PROVIDED ENTRIES: Begin

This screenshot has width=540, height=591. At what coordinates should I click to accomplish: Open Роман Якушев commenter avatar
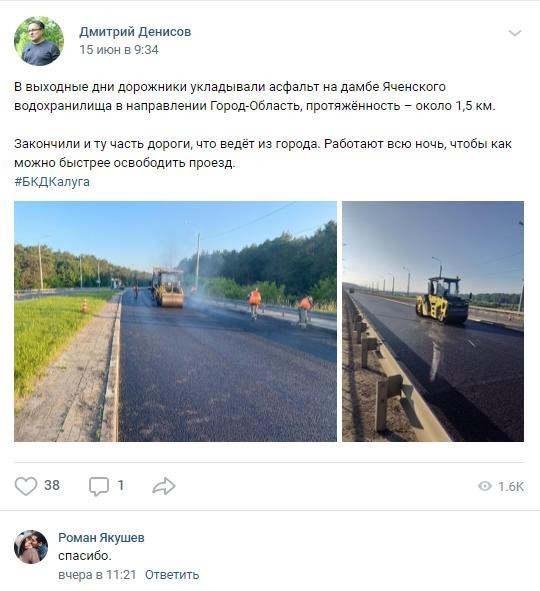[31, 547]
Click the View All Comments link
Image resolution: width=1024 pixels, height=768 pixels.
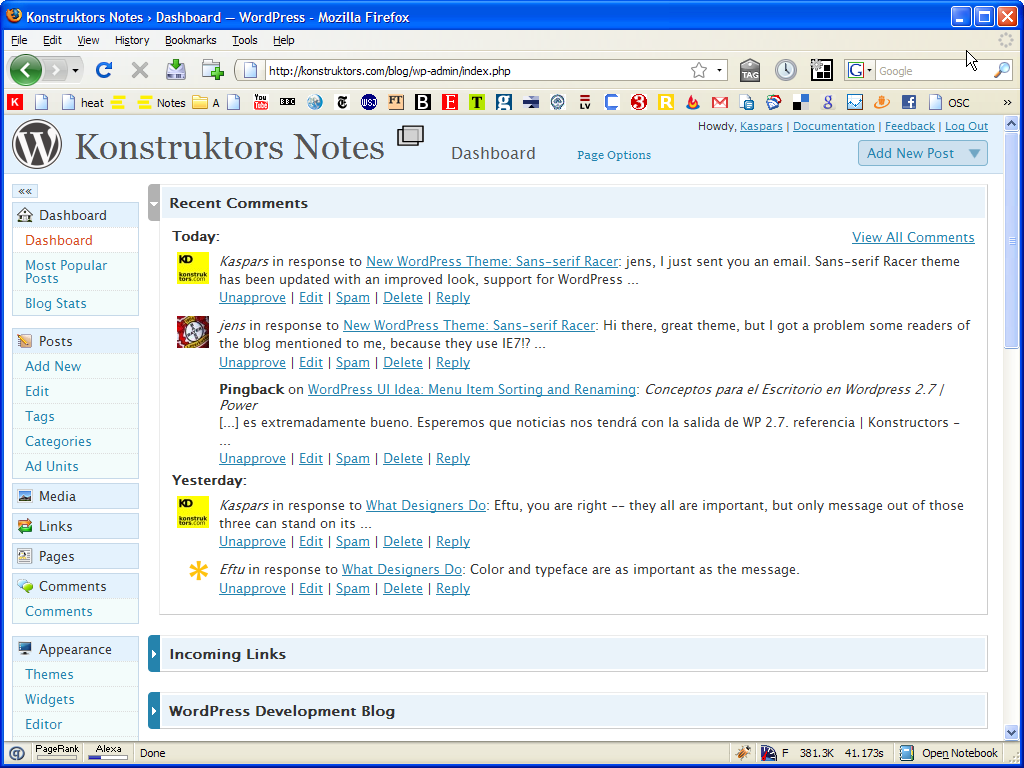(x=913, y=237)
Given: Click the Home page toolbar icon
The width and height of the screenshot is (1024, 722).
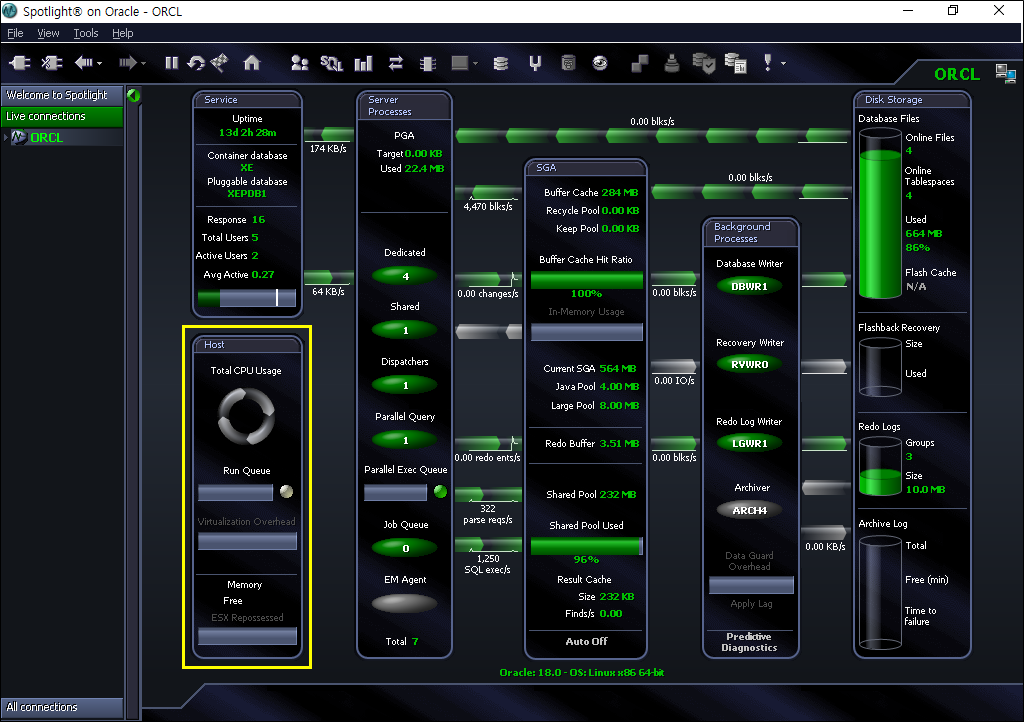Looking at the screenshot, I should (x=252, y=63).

PROVIDED ENTRIES: End

WHAT IS REQUIRED - Only an exact, picture-free copy of the entries counts as the answer.

EXERCISE SOLUTION -
This screenshot has width=540, height=591. At what coordinates should I click to accomplish: Open Роман Якушев commenter avatar
[31, 547]
Click the View All Comments link
Image resolution: width=1024 pixels, height=768 pixels.
(x=913, y=237)
Given: Click the Home page toolbar icon
The width and height of the screenshot is (1024, 722).
Looking at the screenshot, I should (x=252, y=63).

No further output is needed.